What are the Risks of Using jBPM?
The technical advantages of IBM BPM that I’ve described here are not simply esoteric features that are irrelevant to a real-world solution – if you didn’t have them, you might even be putting your business at risk. Admittedly, that sounds a bit melodramatic. While certainly not life-or-death, think about these risks that you run without the features that IBM BPM offers:
- Design without collaboration and analysis. Using PowerPoint or Visio, process stakeholders will find it more difficult to review and provide input to a process design. With no analysis or playback, stakeholders may miss opportunities to correct or improve a process before implementation. As a result of these deficiencies, process designs can contain errors and inefficiencies that might not be caught until they cost money in production.
- Implementation slower and error prone. Translating the process design from PowerPoint or Visio can result in increased time, cost, and errors. No built-in mobile interfaces requires significantly more time to offer a mobile look-and-feel to process users. Deployment can be less flexible and efficient without a public or private cloud solution. No process collaboration can result in inconsistent, costly decisions.

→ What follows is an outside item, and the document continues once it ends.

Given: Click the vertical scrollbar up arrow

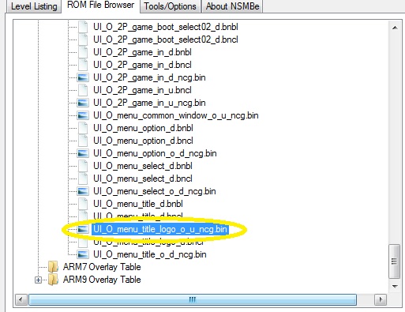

- Monitoring without critical information. Finding particular processes can be time consuming. Identifying where processes are delayed is more difficult, resulting in unhappy customers and lost orders. Difficult to debug processes makes development take longer, and limited auditing makes it more expensive to find errors in production.
- Optimization without insight. Greater difficulty finding process bottlenecks can result in delayed processes, dissatisfied customers, and lost business. The inability to identify exceeded Key Performance Indicator thresholds can result in missed opportunities to deploy resources to resolve the problem. No optimization recommendations can result in a process that is less likely to be improved.
Can you afford to take these risks with JBoss jBPM? If you can, you must have more job security than I do!
IBM BPM Builds Better Processes than JBoss jBPM
Drawn to JBoss’ low licensing costs, some businesses might try to convince themselves that jBPM is “good enough” for their BPM solution. Can you afford to risk your business on jBPM? jBPM can create and deploy a business process (heck, you could even build it in Java from scratch), but without key capabilities to enable a careful, collaborative design and insight to optimize its execution, the solution is too risky to invest your money and the time of your developers and business personnel.
I hope that I have made the case to you that IBM BPM’s greater productivity, insight, and completeness can deliver a solution with less risk, shorter time to business value, and a lower Total Cost of Ownership. However, IBM BPM’s real benefit lies in its ability to improve the way that you run your business:
- Execute your processes collaboratively to ensure quality and consistency and automate key decisions with business rules to save time and money
- Gain insight into your process strengths and weaknesses, and discover how to optimize the process to reduce costs and improve customer satisfaction.
- Start quickly with IBM’s BPM on Cloud with the flexibility to later deploy on-premise or to a private cloud, based on your computing and security needs
It’s not all about licensing costs – they represent less than 10% of your Total Costs of Ownership. Get the most out of your investment in business process management by using IBM BPM.